Dahlquist, a GOP state representative also from Enumclaw, may disagree with Hurst on many issues, but the two get along and frequently cooperate in the Legislature. Hurst is supporting Dahlquist's bid to unseat Roach, who has been the 31st District's state senator since 1990. Meanwhile, Roach portrays Dahlquist's friendship with Hurst as a sign that Dahlquist's conservative credentials are shaky.

The 31st District stretches east from Auburn into the Cascade Mountains. The Aug. 5 primary and November's final elections are essentially the 31st District's voters' referendum on Roach.

Do they think of Roach as a feisty independent? Or is she an out-of-control, loose cannon?

Years ago, Roach feuded with then-Senate Minority Leader Mike Hewitt, R-Walla Walla, to the extent they despised each other. The Republican caucus expelled her in 2010 because she had verbally abused Senate staff members. That sanction included losing her privileges in working directly with Senate staff members. But in December 2012, Sen. Rodney Tom, D-Medina, Sen. Tim Sheldon, D-Potlatch, and 23 Republicans combined forces to take over the 49-member Senate. They needed Roach as the 25th vote to take control from Democrats. So they appointed Roach as chairwoman of the Senate Government Operations Committee and welcomed her back to the Republican caucus, which essentially became the Majority Coalition Caucus.

Roach's combative personality and track record of sparking internal strife are major reasons why Dahlquist is running against her. Dahlquist preaches cooperating with Democrats sometimes in order to get things done. Roach preaches sticking to the hard right, come hell or high water.

Their battle has so much taken center stage in the 31st Senate race that two obscure, token Democratic candidates are seen as pawns in the top-two primary fight between Roach and Dahlquist. Democratic unknown Lane Walthers signed up as a 31st District senate candidate, and then withdrew right after the filing period closed in May.

Roach has accused Hurst and Walther of using his potential candidacy as an aborted ploy to draw votes from her. Both denied that charge. Lynda Messner of Bonney Lake is running in the primary as a Democrat despite her strong feelings that Barack Obama and Hilary Clinton are leftist scourges. Hurst and Dahlquist believe Messner is a Roach ploy to draw Democrats away from voting for Dahlquist and eliminate Dahlquist from the November ballot with a third-place finish on Aug. 5. Messner and Roach have denied that charge.

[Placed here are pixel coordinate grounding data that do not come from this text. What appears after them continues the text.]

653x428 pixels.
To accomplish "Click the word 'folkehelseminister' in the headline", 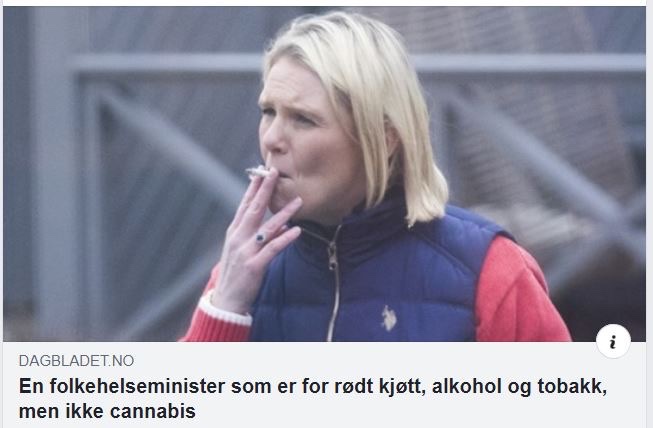I will click(x=137, y=387).
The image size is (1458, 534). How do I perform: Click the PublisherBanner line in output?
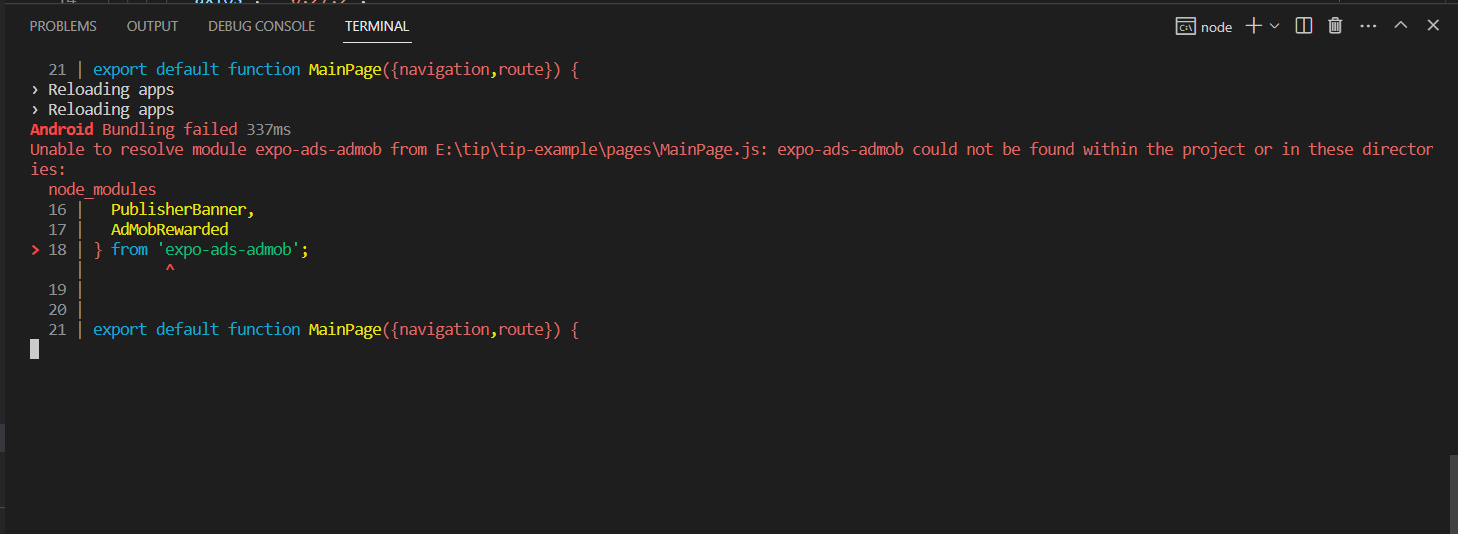click(183, 209)
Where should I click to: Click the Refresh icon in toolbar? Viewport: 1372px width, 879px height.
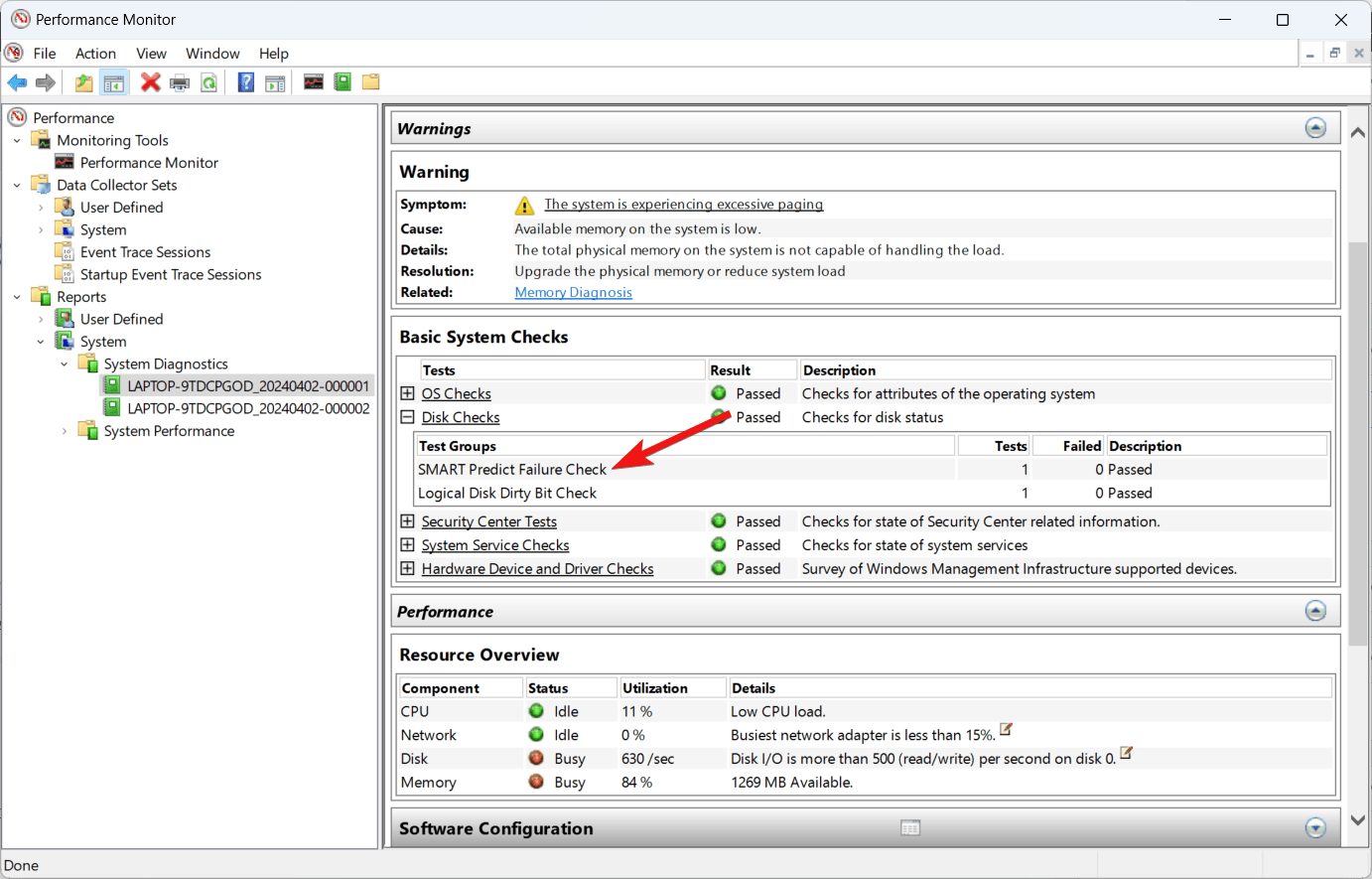(208, 82)
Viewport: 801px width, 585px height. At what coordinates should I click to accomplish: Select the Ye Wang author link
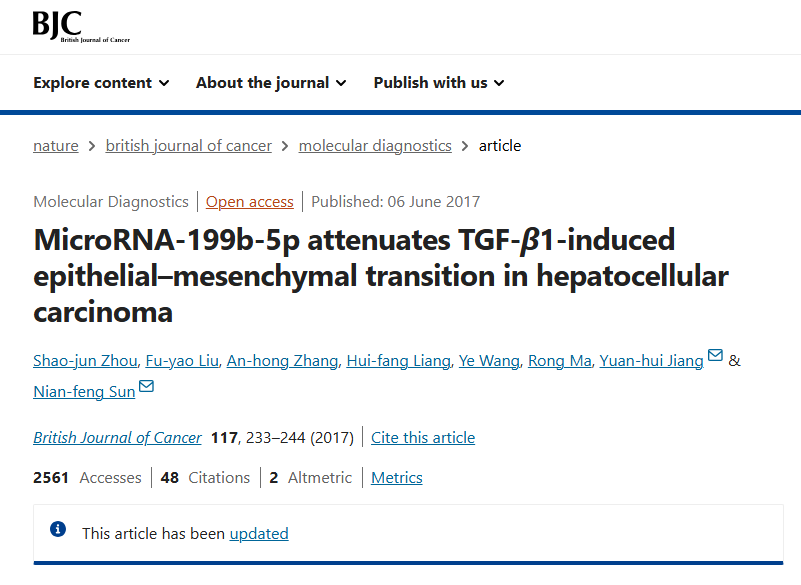point(489,361)
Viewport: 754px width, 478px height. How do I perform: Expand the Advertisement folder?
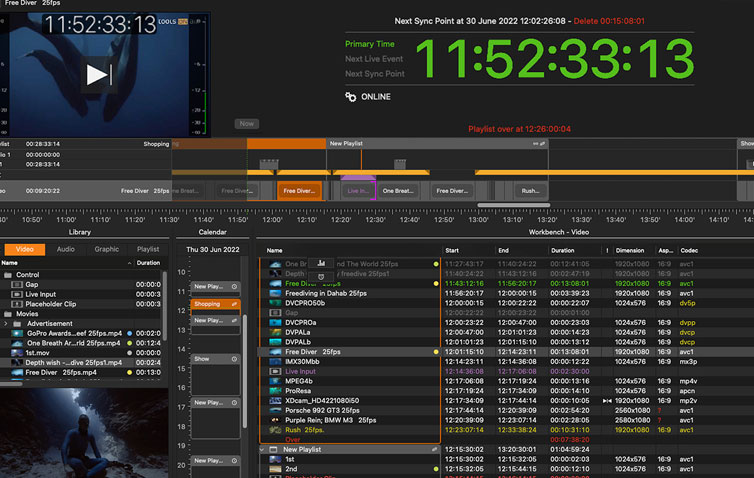tap(6, 323)
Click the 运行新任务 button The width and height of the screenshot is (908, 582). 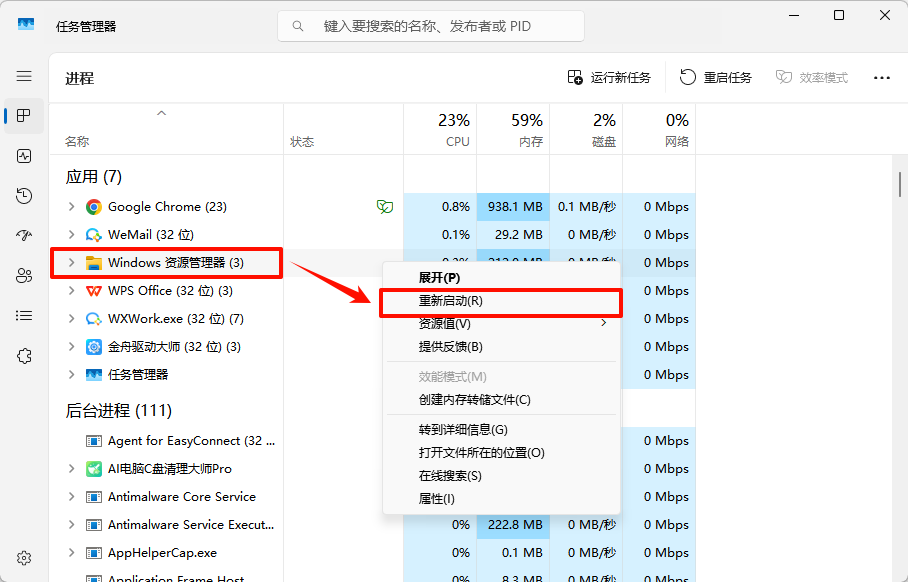(610, 77)
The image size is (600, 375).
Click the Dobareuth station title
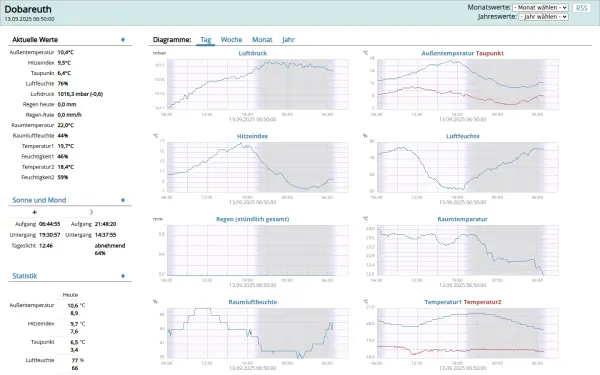28,9
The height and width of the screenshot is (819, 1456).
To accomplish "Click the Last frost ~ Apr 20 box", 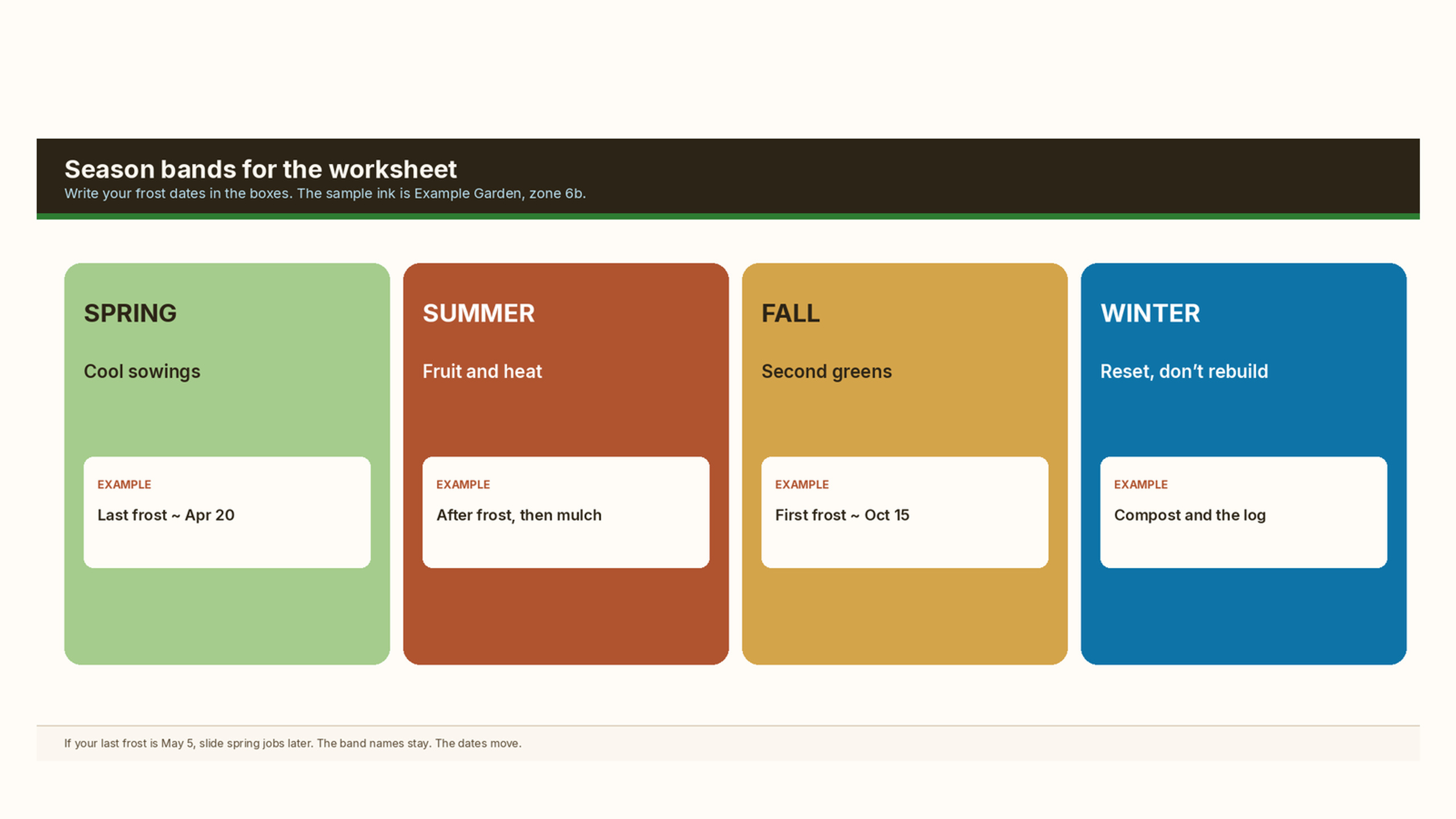I will tap(227, 512).
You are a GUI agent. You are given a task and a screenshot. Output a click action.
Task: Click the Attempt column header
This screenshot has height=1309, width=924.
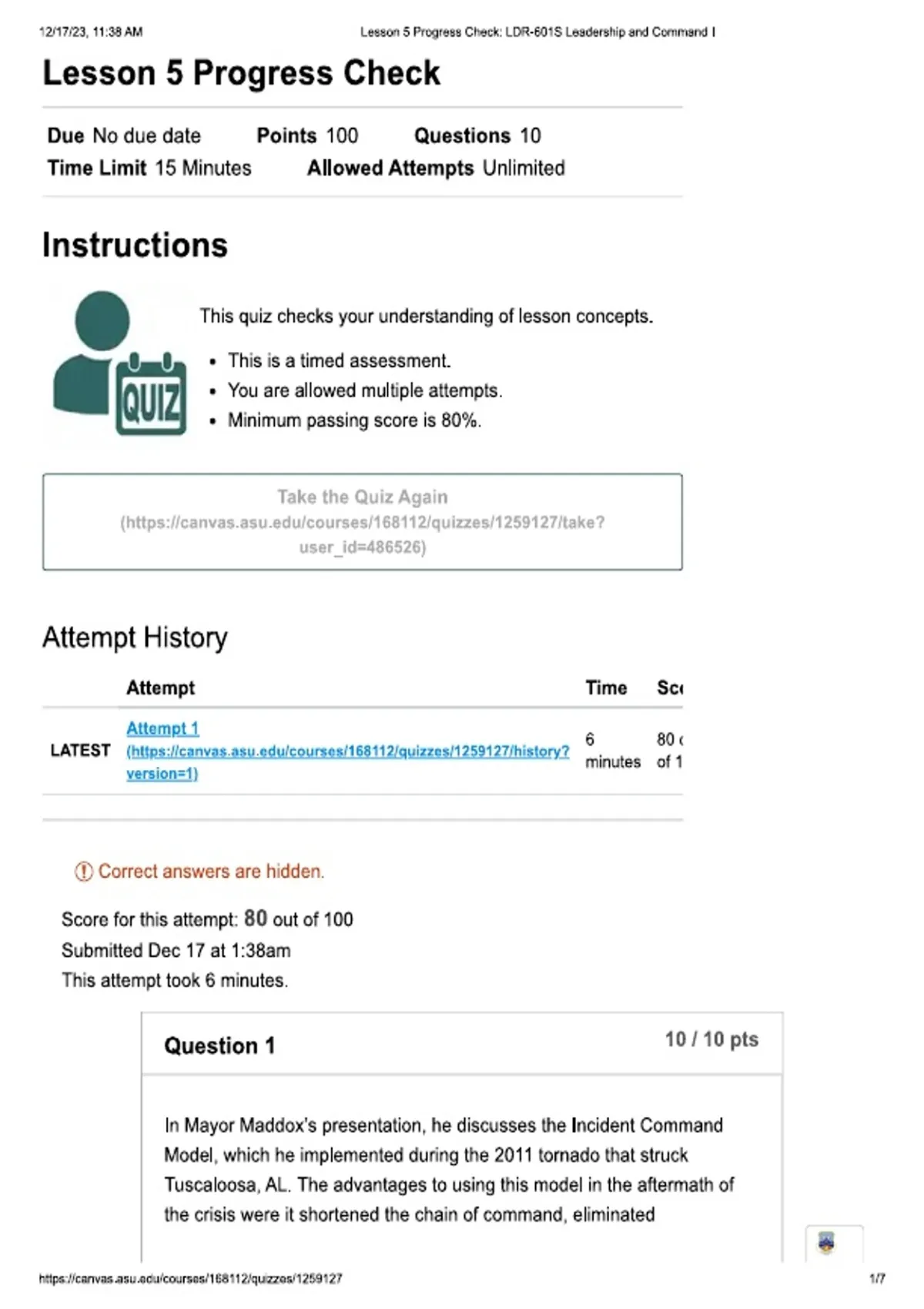click(x=160, y=688)
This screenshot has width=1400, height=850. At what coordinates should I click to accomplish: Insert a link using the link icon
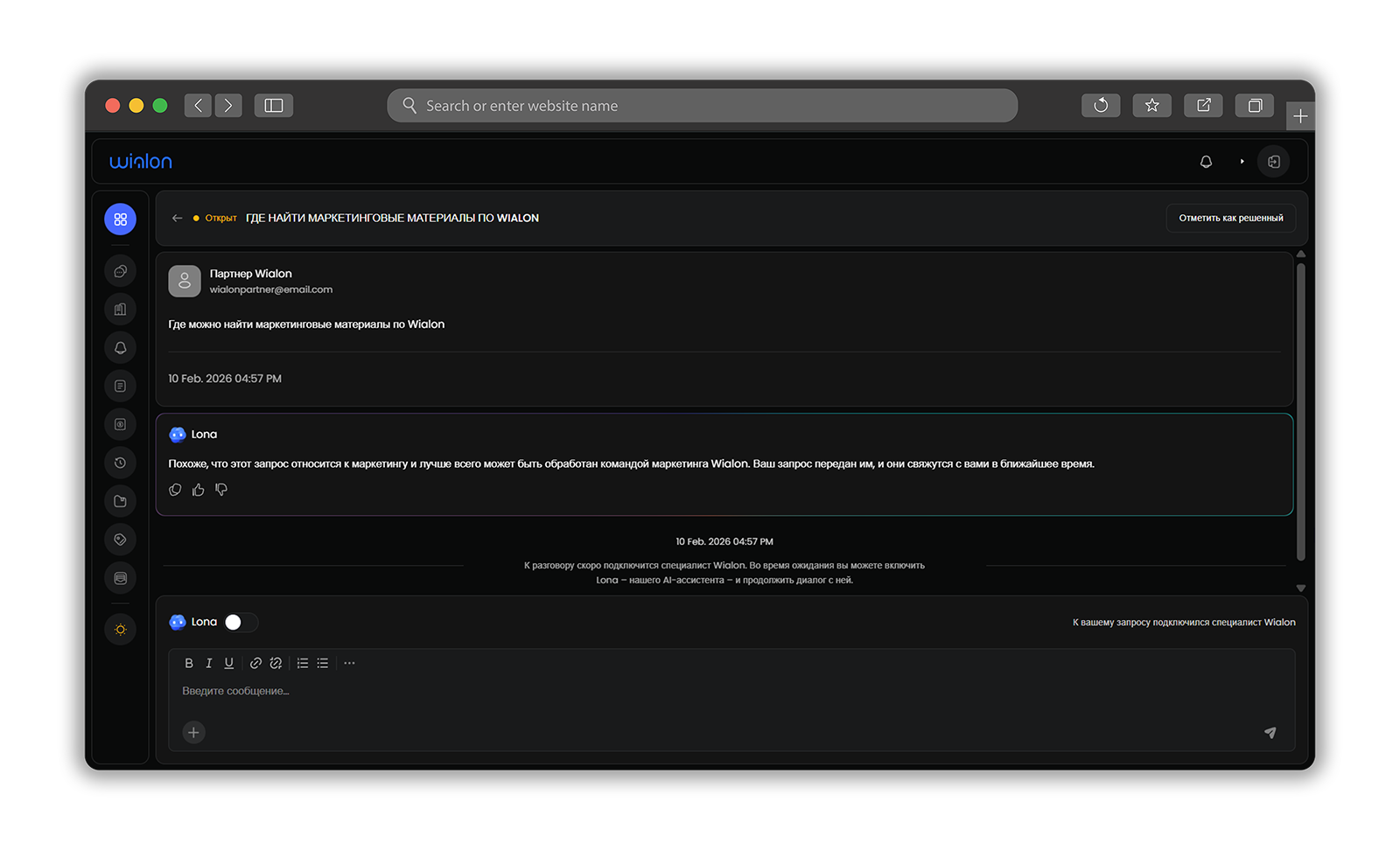(x=256, y=663)
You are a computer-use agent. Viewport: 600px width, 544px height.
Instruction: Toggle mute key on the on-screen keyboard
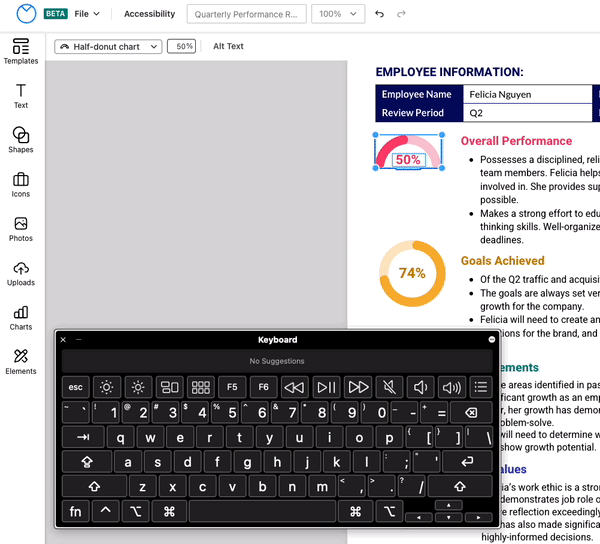(388, 387)
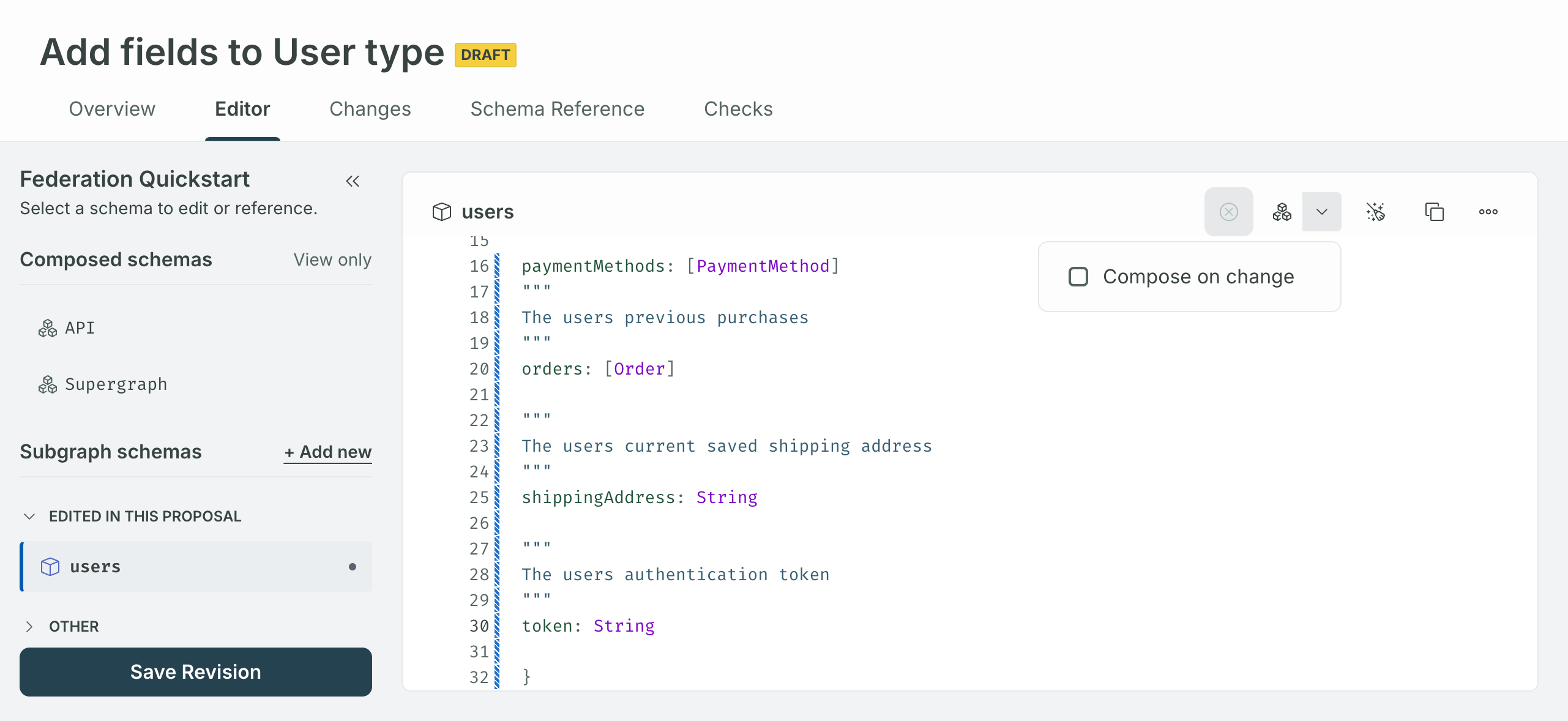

The Messner-as-vote-siphoner dispute is still alive, however.

In an email late last week, Hurst wrote: "Jim Roach, Pam’s husband, was seen last Saturday morning with a truckload of Messner and Roach signs and was watched putting up Messner and then Roach signs. That should pretty much clear up the Messner-Roach connection.  Messner, who has reported no campaign income, not a single dollar, now has hundreds of campaign signs out, put up by Roach."

Roach responded to the allegation on Sunday: "My husband had nothing to do with putting up signs for Messner."

A recent check of Washington Public Disclosure Commission records showed Messner with no campaign donations. Meanwhile, Roach had raised $111,570, and Dahlquist had collected $51,207, according to the PDC.

Dahlquist, 53, is co-owner of an architectural company and a former school board member. The 31st District elected her to the House with 53 percent of the votes in 2010 and with 63 percent in 2012. She is a minority caucus member of the House Rules Committee, which controls the flow of bills on the House floor, and the House Technology and Economic Development Committee.